• **Your assignment**:
Reproduce every entry that follows word for word, but omit the images.

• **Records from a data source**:
------------------------------
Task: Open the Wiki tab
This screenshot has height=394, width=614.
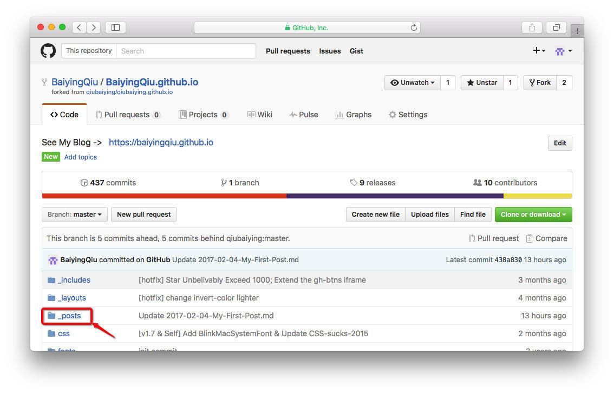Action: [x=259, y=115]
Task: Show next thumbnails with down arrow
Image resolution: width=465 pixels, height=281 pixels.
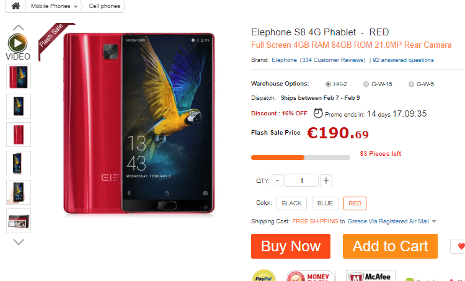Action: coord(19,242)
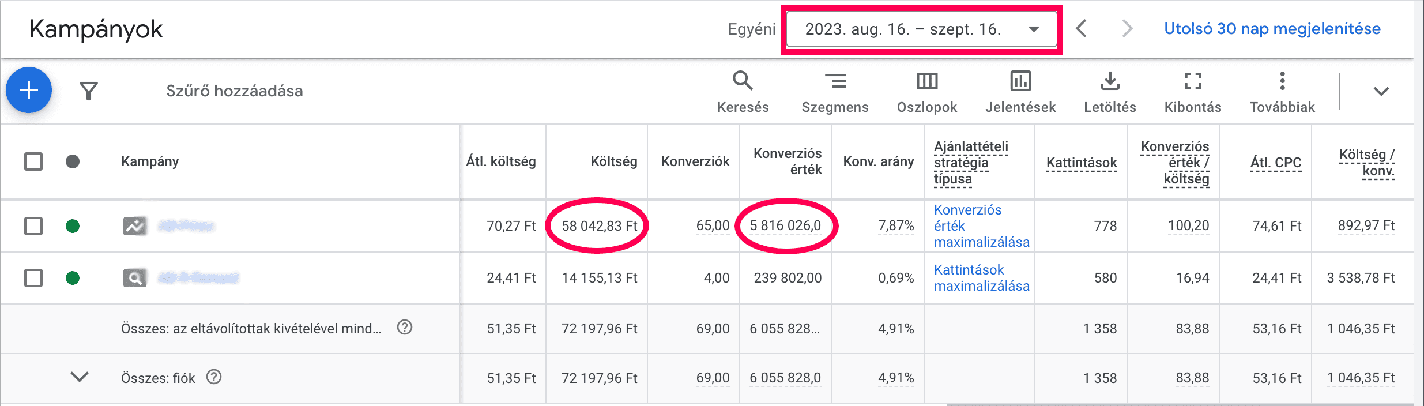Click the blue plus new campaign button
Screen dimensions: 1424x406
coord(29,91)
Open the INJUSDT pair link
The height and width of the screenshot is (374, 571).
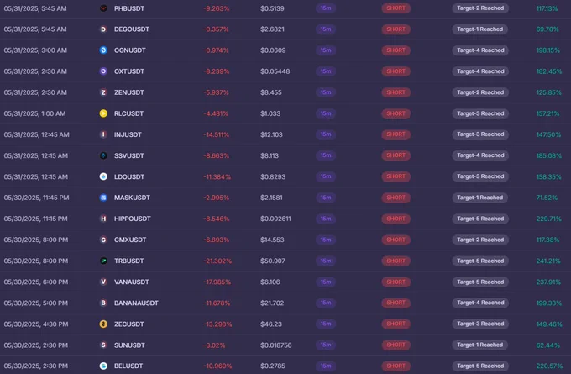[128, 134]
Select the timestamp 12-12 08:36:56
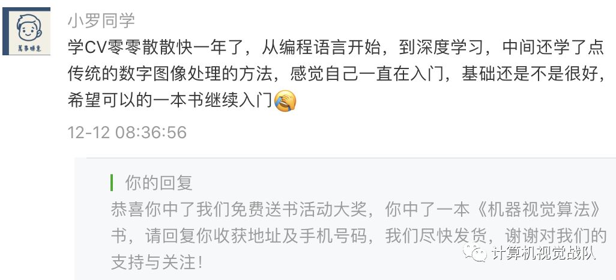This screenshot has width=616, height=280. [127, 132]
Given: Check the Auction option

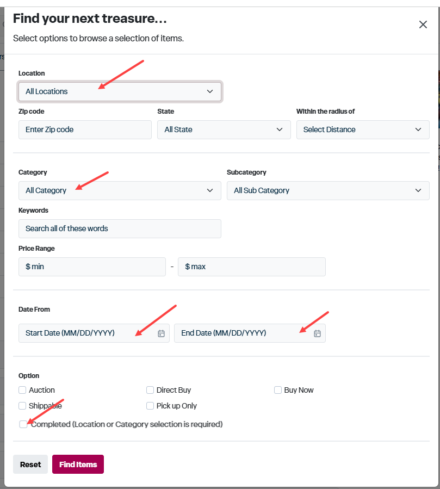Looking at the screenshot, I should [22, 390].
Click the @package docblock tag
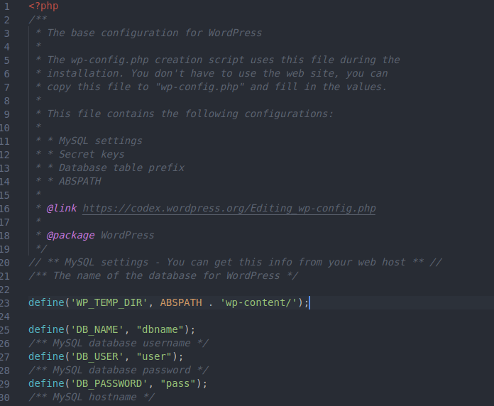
------------------------------
• **Response**:
Task: Open the Wiki tab
This screenshot has height=394, width=614.
Action: [x=259, y=115]
Task: Show next thumbnails with down arrow
Image resolution: width=465 pixels, height=281 pixels.
Action: coord(19,242)
Click the blue plus new campaign button
Screen dimensions: 1424x406
coord(29,91)
Open the INJUSDT pair link
The height and width of the screenshot is (374, 571).
[128, 134]
Select the timestamp 12-12 08:36:56
This screenshot has width=616, height=280. [127, 132]
Given: Check the Auction option

Looking at the screenshot, I should [22, 390].
Click the @package docblock tag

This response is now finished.